• _Brief_: What you produce should be the lines from the line containing "900x463 pixels." through the last line below, both ends included, reproduced exactly and without pictures.

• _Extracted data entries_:
────────────────────────────────────────

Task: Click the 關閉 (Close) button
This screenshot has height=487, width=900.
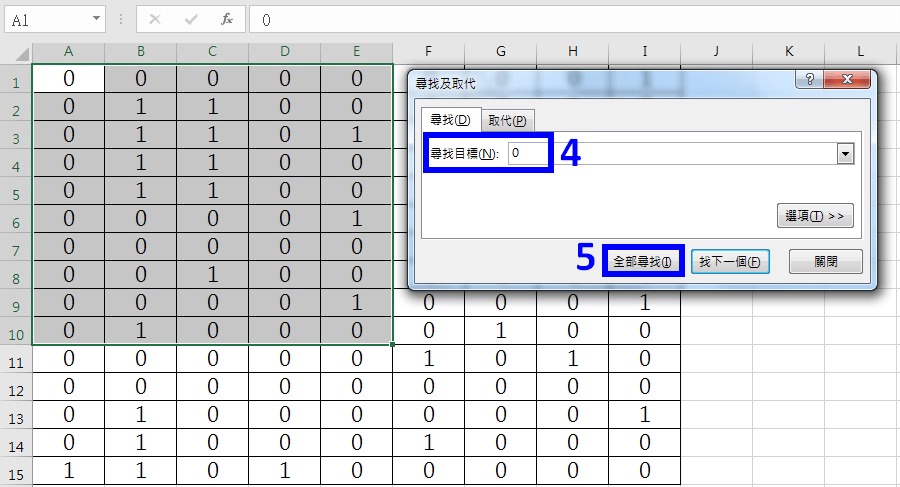Action: 825,262
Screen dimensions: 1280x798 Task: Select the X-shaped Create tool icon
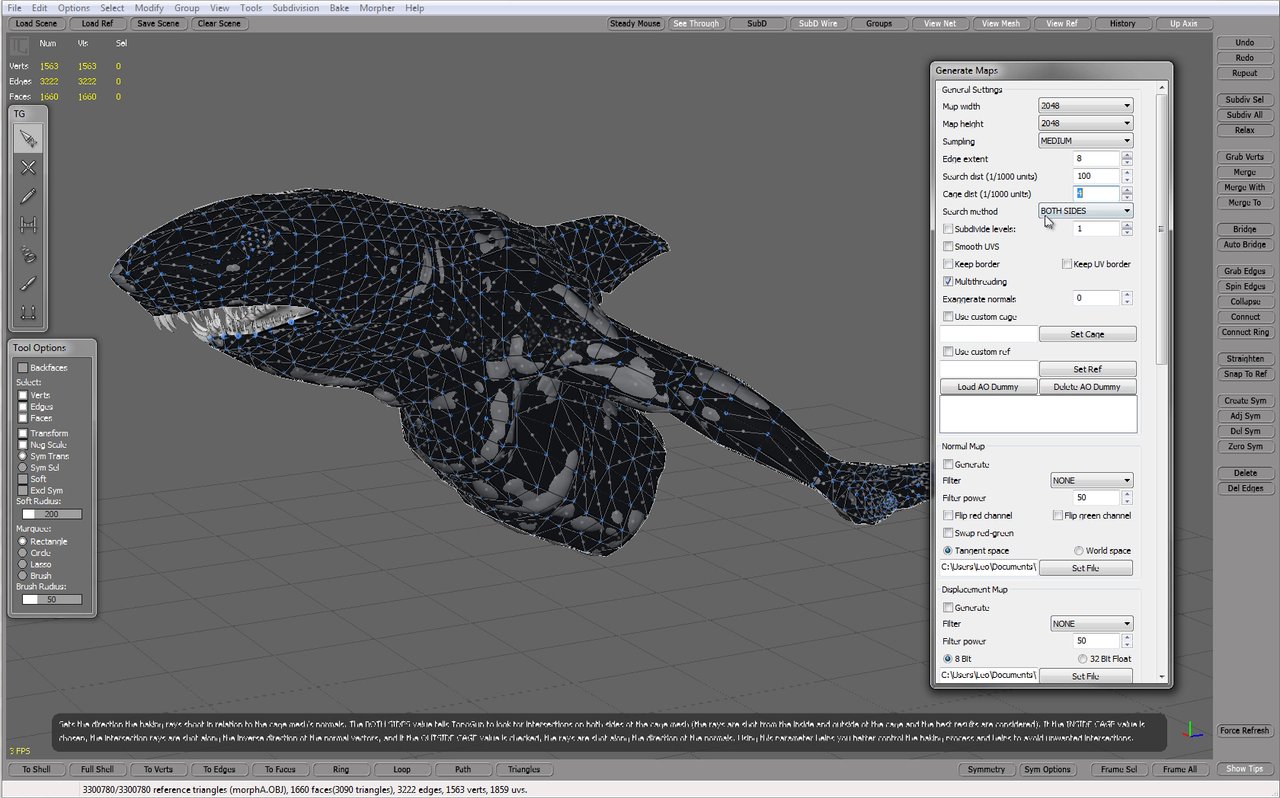[28, 168]

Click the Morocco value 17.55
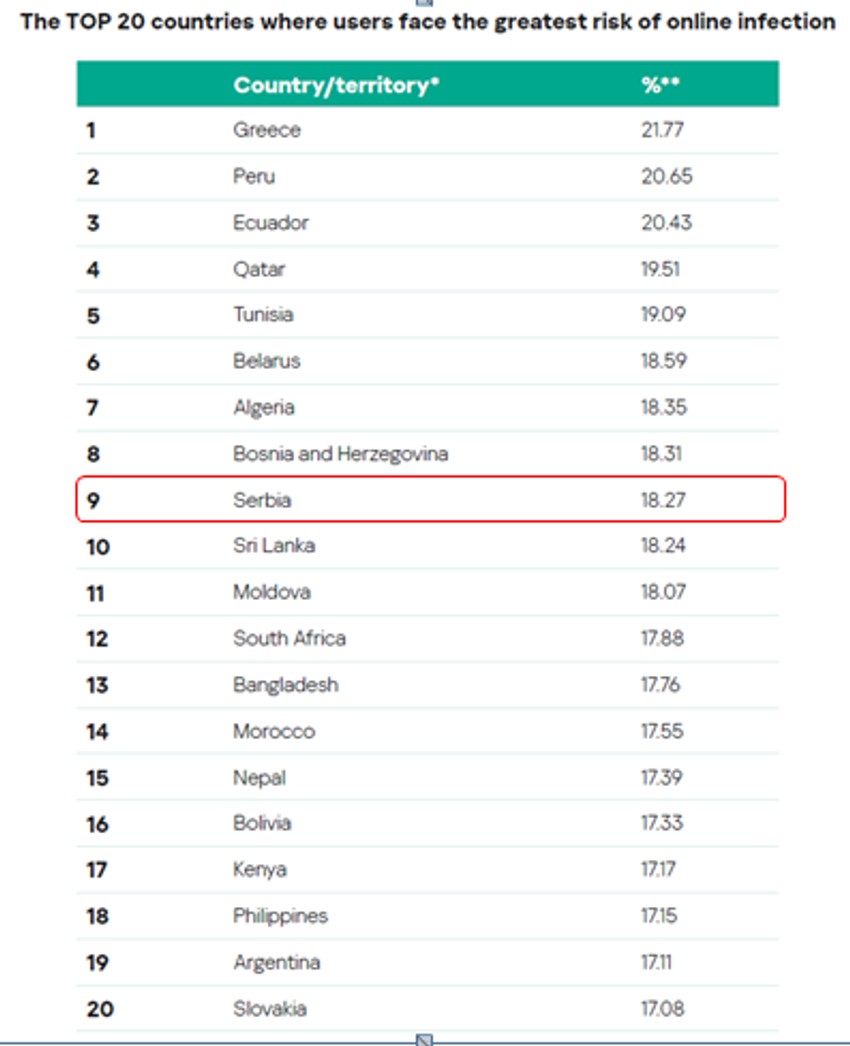tap(662, 731)
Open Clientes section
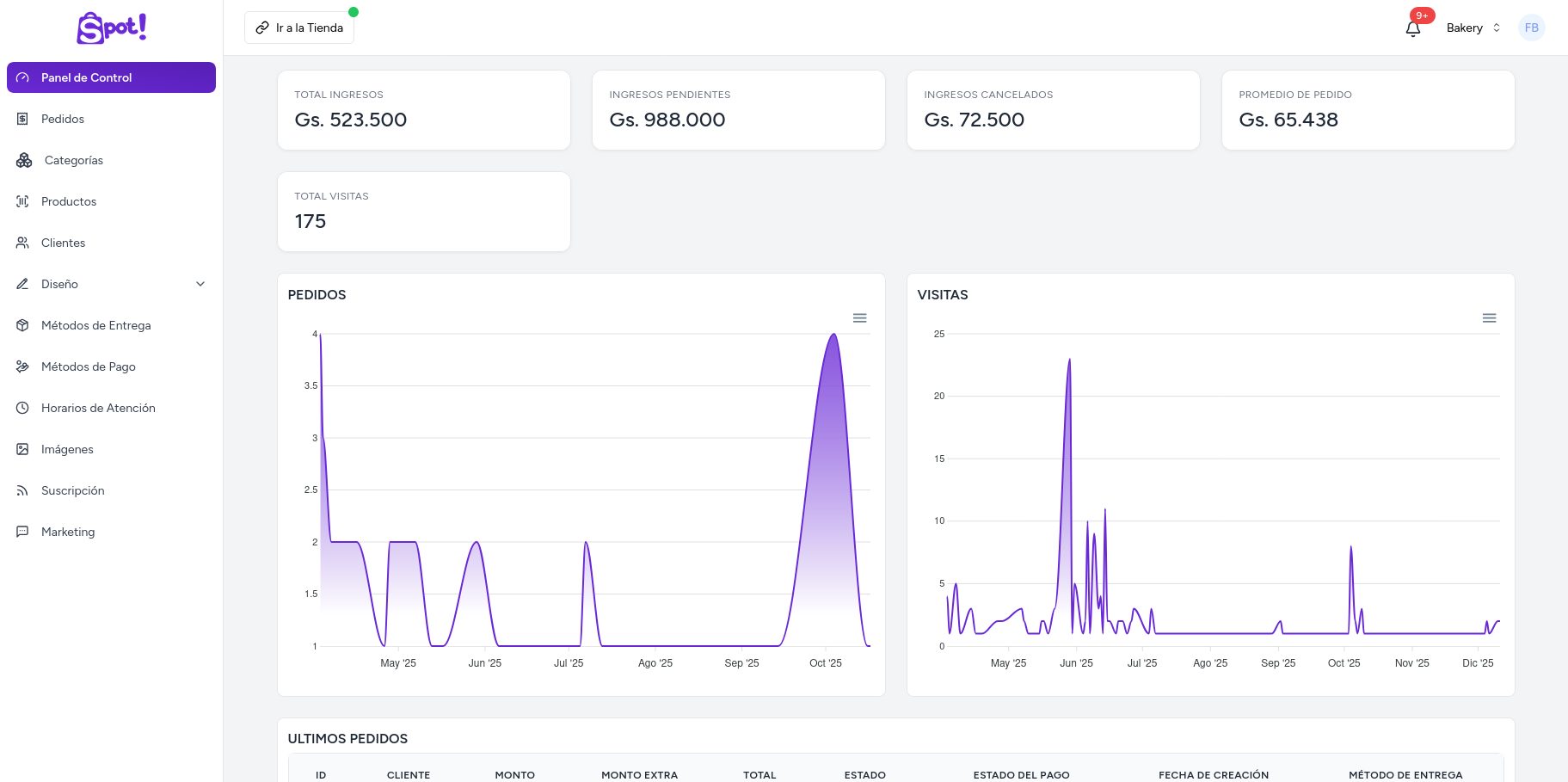Image resolution: width=1568 pixels, height=782 pixels. [63, 243]

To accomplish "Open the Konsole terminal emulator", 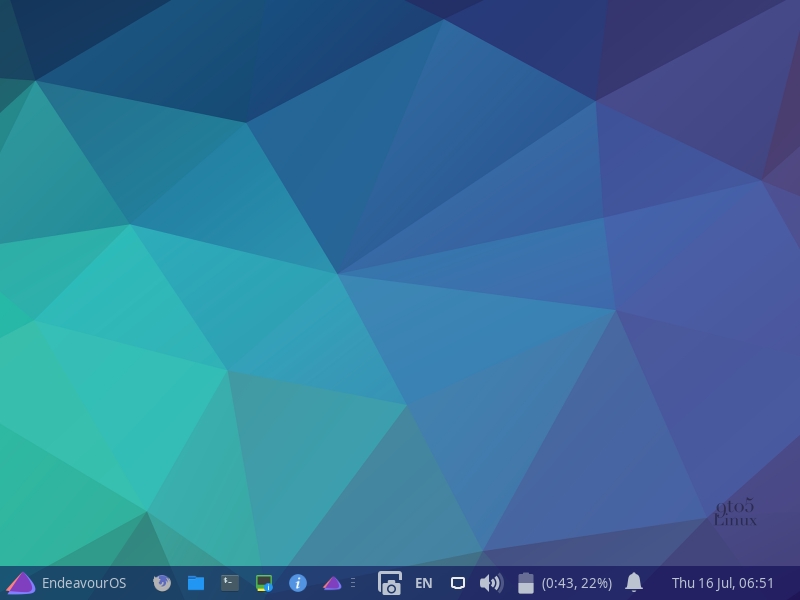I will (x=228, y=582).
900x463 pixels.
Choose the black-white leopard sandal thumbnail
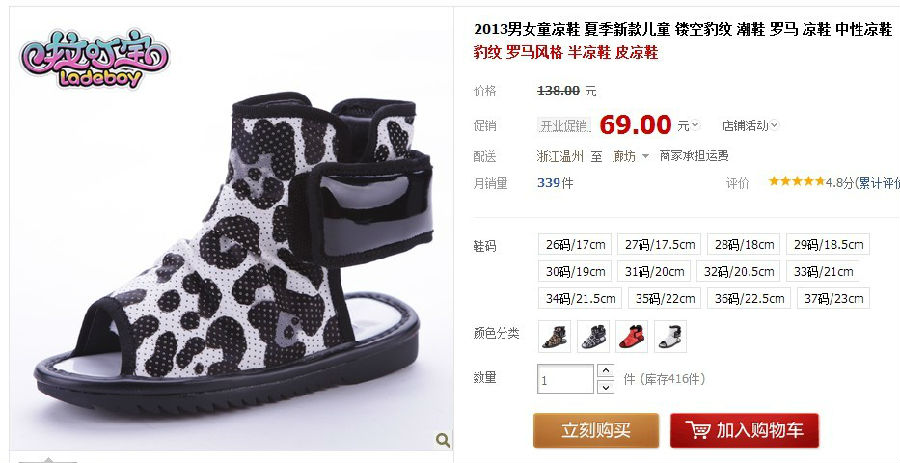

────────────────────────────────────────

• _Reply to the task_:
900x463 pixels.
Choose the black-white leopard sandal thumbnail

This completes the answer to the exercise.